══ INFORMATION ══
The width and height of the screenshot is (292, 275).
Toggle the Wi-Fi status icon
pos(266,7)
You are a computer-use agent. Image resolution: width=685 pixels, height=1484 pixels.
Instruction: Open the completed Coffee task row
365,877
═══
══ INFORMATION ══
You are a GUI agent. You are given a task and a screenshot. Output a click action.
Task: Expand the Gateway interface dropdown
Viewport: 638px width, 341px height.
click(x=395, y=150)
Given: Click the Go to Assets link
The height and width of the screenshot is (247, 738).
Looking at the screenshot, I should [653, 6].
═══
■ TASK ■
Copy the lines above that hold the word "agent".

■ OUTPUT OF THE EXERCISE ■
You are a computer-use agent. Image resolution: width=685 pixels, height=1484 pixels.
You are a GUI agent. You are given a task and a screenshot. Output a click action.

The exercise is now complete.